A tutto questo, si aggiunge la rinomina da dirigente – Settore Ragioneria – compiuta dalla
Commissione Straordinaria, della dott.ssa Maricarmen Pia Distante, la quale
originariamente nominata dal Sindaco Angelo Riccardi, è stata oggetto di numerose
contestazioni, da parte della passata opposizione, per continui ritardi nell’approvazione di
atti di ordinaria amministrazione e corresponsabile di scelte che hanno portato ad una
situazione economica molto compromessa e difficile da ripristinare.
Un ulteriore segnale di cambiamento che mi sarei aspettato dalla Commissione
Straordinaria, rispetto alla gestione del passato, che purtroppo inspiegabilmente non si è
verificato, è la revoca dell’Amministratore Unico della società ASE S.p.A., anch’egli
nominato dall’ex Sindaco Riccardi.
La società ASE S.p.A., partecipata del Comune di Manfredonia, continua da anni a gestire
il “servizio igiene urbana, raccolta e smaltimento rifiuti” della nostra città ed ogni anno, in
modo puntuale, ci presenta un aumento di spesa, ma sproporzionato rispetto all’intero
servizio effettivamente svolto.
Infatti, un aspetto che offre uno spunto di riflessione, è che nonostante il servizio “porta a
porta” nel corso degli anni abbia aumentato notevolmente le percentuali di raccolta di
rifiuti differenziati, abbattendo così le percentuali di raccolta e smaltimento di rifiuti
indifferenziati, il costo dalla TARI continui ad aumentato inspiegabilmente.
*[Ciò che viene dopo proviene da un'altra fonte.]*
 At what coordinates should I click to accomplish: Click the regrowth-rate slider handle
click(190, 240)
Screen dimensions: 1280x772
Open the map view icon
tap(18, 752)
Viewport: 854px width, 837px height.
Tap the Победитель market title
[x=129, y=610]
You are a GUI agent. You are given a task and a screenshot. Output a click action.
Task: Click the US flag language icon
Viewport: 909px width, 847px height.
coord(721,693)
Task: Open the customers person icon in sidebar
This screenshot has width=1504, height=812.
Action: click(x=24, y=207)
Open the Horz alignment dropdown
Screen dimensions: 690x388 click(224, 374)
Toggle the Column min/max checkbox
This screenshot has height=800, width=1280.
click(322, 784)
Infatti, tale aspetto, renderebbe ingiustificato e privo di ogni fondamento l’aggravio di
ulteriori costi aggiuntivi, specificando che in ragion di logica, si sarebbe dovuto riscontrare
un’inversione di tendenza, e quindi una diminuzione tangibile dei costi a beneficio dei
cittadini.
Imperativo è evidenziare che la stessa società ASE, nell’ammontare dei costi non esegue
con regolarità servizi che sono stati calcolati e preventivati nei Piani Economici Finanziari.
Ad oggi si sarebbe già dovuto conoscere il costo del “servizio igiene urbana raccolta e
smaltimento rifiuti” 2020 e di conseguenza ricevere i relativi avvisi di pagamento per il
Tributo TARI, oltre a porre in essere – nella medesima Delibera n. 5 del 30/03/2020 – un
congruo rinvio che vada ben più in là della scadenza del 01 giugno 2020, quest’ultima da
considerare troppo breve rispetto all’attuale scenario di crisi economica che stiamo
affrontando in questo periodo pandemico; solo allora la Delibera su richiamata avrebbe
avuto, nell’attuale contesto, una plausibile logica applicativa.
Invece si continua a navigare nel buio, con continui ritardi che si trasformeranno in danni
economici per il Comune e disagi per i cittadini.
In questa fase transitoria, nella quale il Comune è gestito da una Commissione
Straordinaria, sarebbe stato lecito ed auspicabile aspettarsi una particolare attenzione
nell’attività amministrativa e nelle scelte legate ad essa – finalizzate al riordino di una serie
di situazioni complesse e ad una pianificazione concreta di un’attività di risanamento
rispetto al danno economico lasciato da chi ci ha amministrato negli ultimi 20 anni – e non
ad una continua gestione superficiale e poco attenta, soprattutto con specifiche azioni, che
creerebbero un aumento della situazione debitoria, con relative conseguenze negative sui
servizi al cittadino e sulla crescita socio economica di Manfredonia.